If Jayson Williams's new gig as an NBA analyst for NBC becomes too mundane for him, he should head over to HBO and demand his own comedy special. Before his debut on the Nov. 3 coverage of Michael Jordan's return against the Knicks, Williams offered the kind of verbal grenades that should make him a favorite with NBA viewers who flock to Charles Barkley for similar off-the-cuff commentary on Turner Sports. To wit:
? Williams on Michael Jordan: "I know he's going to get into better condition, but there are three ages of a man. There's youth and middle age, and there's 'Uh, you look good.' Against the Knicks he was Uh, you look good."
?On Sixers coach Larry Brown: "As a coach, Brown can go in and out on you. Today you're his favorite player, tomorrow you're Saddam Hussein."
?On David Robinson: "I never saw anybody so scared of Shaquille O'Neal as he was last year. I'd like to pick San Antonio to win it all, but I don't know which David Robinson will show up—the Admiral, the Private or the Boy Scout."
?On Barkley: "I'm not trying to get it on with Charlie.
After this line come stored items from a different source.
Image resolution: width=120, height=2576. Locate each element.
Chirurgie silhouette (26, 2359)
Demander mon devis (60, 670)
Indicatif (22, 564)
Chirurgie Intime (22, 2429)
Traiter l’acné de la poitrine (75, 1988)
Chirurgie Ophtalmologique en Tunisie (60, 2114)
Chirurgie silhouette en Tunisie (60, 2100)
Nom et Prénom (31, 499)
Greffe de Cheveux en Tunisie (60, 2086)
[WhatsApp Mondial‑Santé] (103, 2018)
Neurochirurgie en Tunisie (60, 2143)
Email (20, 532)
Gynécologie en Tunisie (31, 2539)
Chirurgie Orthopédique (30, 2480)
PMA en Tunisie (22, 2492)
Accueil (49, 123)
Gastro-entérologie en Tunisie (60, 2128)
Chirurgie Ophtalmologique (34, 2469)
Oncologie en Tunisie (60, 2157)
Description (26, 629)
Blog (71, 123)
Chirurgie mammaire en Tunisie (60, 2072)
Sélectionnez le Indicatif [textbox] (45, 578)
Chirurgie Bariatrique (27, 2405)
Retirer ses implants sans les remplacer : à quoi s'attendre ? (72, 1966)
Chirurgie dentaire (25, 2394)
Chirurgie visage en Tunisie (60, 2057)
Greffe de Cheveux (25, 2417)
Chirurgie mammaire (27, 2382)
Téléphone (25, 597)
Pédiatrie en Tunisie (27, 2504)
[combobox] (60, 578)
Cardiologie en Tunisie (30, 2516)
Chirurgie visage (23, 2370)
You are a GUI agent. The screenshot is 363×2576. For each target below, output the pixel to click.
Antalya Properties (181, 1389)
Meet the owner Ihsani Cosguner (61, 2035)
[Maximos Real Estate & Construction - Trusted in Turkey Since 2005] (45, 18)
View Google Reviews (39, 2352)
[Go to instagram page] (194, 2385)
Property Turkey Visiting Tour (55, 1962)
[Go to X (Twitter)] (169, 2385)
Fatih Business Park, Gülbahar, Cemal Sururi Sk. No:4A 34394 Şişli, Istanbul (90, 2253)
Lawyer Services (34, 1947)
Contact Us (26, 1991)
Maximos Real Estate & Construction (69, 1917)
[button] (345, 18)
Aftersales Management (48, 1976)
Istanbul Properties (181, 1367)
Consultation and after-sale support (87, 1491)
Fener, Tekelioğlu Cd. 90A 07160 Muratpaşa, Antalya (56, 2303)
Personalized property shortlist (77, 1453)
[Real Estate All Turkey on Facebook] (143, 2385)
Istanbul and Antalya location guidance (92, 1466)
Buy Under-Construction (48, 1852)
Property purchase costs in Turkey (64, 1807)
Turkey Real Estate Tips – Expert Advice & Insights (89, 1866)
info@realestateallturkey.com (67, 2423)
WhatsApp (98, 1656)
He was a better player than me, and he can talk more s—-than me."
Based on the debut broadcast of the rejiggered NBA on NBC studio show—featuring new faces Williams, former 76ers president Pat Croce and former coach Mike Fratello—it looks as if the network has a significantly better show on its hands. Any casting change would have been a improvement over P.J. Carlesimo and Kevin Johnson, who last season proved to be a better cure for sleep disorders than Ambien. Not surprisingly, the 33-year-old Williams was jacked up on opening night, going for too many one-liners, but he showed why he'll be entertaining throughout the season. After Croce took umbrage at Brown's claims that Croce had meddled in the relationship between Brown and Allen Iverson, Williams was quick to crack, "There goes your Jesse Jackson status as a mediator."
Although he has a two-year deal with NBC and plans to make a career in broadcasting, Williams, who retired after the 1999-2000 season because of a leg injury, concedes that he still dunks about a comeback as a player. "The studio stuff is great, but I miss the game so much," he says. "You don't know how much you miss your water until your well runs dry."